February 21st is celebrated as the International Mother Language Day to celebrate cultural diversity and to honour the myriad languages spoken all over the world. Our languages have the ability to unite us while simultaneously bridging the cultural gap.
In the 2020/2021 academic year, the London School of Economics and Political Science (LSE) welcomed 5505 taught postgraduate students and 557 postgraduate researchers, 51% of whom were listed as overseas candidates.
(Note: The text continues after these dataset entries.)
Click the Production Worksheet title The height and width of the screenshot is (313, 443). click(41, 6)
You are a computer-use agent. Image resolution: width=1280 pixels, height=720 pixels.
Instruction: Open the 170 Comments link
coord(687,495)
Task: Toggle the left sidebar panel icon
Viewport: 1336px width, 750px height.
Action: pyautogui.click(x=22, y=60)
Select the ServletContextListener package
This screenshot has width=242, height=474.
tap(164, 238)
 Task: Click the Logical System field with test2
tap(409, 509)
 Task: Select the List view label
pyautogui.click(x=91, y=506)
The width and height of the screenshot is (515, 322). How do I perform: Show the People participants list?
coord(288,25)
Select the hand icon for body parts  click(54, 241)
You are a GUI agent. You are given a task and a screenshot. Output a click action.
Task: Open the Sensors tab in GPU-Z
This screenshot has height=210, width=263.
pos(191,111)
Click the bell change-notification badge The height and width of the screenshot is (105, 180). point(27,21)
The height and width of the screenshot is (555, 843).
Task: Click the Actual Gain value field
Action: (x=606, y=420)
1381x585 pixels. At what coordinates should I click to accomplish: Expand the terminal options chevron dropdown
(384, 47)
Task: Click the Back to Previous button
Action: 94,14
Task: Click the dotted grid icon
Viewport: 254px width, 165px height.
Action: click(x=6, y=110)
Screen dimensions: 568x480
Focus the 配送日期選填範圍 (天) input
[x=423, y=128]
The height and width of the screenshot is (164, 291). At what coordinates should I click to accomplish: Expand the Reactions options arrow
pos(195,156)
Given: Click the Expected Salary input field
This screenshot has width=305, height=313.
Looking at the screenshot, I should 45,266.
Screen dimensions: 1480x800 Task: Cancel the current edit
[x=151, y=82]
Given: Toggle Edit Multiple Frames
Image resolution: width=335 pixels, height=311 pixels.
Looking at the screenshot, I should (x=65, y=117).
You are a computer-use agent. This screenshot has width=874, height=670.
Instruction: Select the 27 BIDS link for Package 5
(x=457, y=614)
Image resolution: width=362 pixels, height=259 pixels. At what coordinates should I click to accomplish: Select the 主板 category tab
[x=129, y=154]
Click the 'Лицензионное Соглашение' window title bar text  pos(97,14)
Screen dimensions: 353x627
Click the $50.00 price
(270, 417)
With these statistics, how does such a day look for such a diverse place like LSE?
I talked to five current LSE postgraduate students to know what they feel about language and what advantages knowing multiple languages bring for them.
Ue Ng (Sharyn), Hong Kong
MSc in International Social and Public Policy
A native of Hong Kong, Sharyn is pursuing MSc in ISPP here at the LSE. Sharyn is trilingual and can speak Cantonese, Mandarin, and English fluently. Her mother tongue is Cantonese, and she gets to speak in Cantonese from time to time here. Many of her classmates are from Hong Kong and when they meet, they communicate in their mother tongue. However, Sharyn feels that the essence is missing.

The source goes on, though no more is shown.